** start **

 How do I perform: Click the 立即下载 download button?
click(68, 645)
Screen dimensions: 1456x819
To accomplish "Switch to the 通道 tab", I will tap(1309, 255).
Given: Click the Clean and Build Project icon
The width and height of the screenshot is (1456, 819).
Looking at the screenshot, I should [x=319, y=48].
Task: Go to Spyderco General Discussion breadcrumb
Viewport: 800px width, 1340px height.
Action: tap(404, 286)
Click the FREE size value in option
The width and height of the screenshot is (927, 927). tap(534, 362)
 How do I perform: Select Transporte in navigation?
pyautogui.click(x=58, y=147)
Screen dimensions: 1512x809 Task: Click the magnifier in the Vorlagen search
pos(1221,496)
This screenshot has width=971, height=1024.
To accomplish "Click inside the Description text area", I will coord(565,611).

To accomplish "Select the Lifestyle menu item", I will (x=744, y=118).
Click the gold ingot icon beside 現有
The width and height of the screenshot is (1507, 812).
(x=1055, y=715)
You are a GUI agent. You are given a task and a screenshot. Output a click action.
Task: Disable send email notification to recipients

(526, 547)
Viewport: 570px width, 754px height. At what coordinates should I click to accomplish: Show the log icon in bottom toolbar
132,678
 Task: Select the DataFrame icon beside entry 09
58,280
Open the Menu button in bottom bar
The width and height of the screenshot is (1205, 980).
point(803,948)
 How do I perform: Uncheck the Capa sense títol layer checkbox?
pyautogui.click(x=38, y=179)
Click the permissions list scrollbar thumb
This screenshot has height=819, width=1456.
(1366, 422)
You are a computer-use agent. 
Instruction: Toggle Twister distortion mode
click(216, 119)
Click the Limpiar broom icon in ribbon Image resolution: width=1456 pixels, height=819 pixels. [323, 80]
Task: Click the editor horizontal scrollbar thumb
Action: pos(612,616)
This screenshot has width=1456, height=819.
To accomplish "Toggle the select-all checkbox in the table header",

** end **

Problem statement: Render the lines above as a Markdown table with two columns, Row and Line. Number each line in Row, put its text in Line, and leave out blank lines.

Answer to the task:
| Row | Line |
|---|---|
| 1 |  How do I perform: Click the 立即下载 download button? |
| 2 | click(68, 645) |
| 3 | Screen dimensions: 1456x819 |
| 4 | To accomplish "Switch to the 通道 tab", I will tap(1309, 255). |
| 5 | Given: Click the Clean and Build Project icon |
| 6 | The width and height of the screenshot is (1456, 819). |
| 7 | Looking at the screenshot, I should [x=319, y=48]. |
| 8 | Task: Go to Spyderco General Discussion breadcrumb |
| 9 | Viewport: 800px width, 1340px height. |
| 10 | Action: tap(404, 286) |
| 11 | Click the FREE size value in option |
| 12 | The width and height of the screenshot is (927, 927). tap(534, 362) |
| 13 |  How do I perform: Select Transporte in navigation? |
| 14 | pyautogui.click(x=58, y=147) |
| 15 | Screen dimensions: 1512x809 Task: Click the magnifier in the Vorlagen search |
| 16 | pos(1221,496) |
| 17 | This screenshot has width=971, height=1024. |
| 18 | To accomplish "Click inside the Description text area", I will coord(565,611). |
| 19 | To accomplish "Select the Lifestyle menu item", I will (x=744, y=118). |
| 20 | Click the gold ingot icon beside 現有 |
| 21 | The width and height of the screenshot is (1507, 812). |
| 22 | (x=1055, y=715) |
| 23 | You are a GUI agent. You are given a task and a screenshot. Output a click action. |
| 24 | Task: Disable send email notification to recipients |
| 25 | (526, 547) |
| 26 | Viewport: 570px width, 754px height. At what coordinates should I click to accomplish: Show the log icon in bottom toolbar |
| 27 | 132,678 |
| 28 |  Task: Select the DataFrame icon beside entry 09 |
| 29 | 58,280 |
| 30 | Open the Menu button in bottom bar |
| 31 | The width and height of the screenshot is (1205, 980). |
| 32 | point(803,948) |
| 33 |  How do I perform: Uncheck the Capa sense títol layer checkbox? |
| 34 | pyautogui.click(x=38, y=179) |
| 35 | Click the permissions list scrollbar thumb |
| 36 | This screenshot has height=819, width=1456. |
| 37 | (1366, 422) |
| 38 | You are a computer-use agent.  |
| 39 | Instruction: Toggle Twister distortion mode |
| 40 | click(216, 119) |
| 41 | Click the Limpiar broom icon in ribbon Image resolution: width=1456 pixels, height=819 pixels. [323, 80] |
| 42 | Task: Click the editor horizontal scrollbar thumb |
| 43 | Action: pos(612,616) |
| 44 | This screenshot has width=1456, height=819. |
| 45 | To accomplish "Toggle the select-all checkbox in the table header", |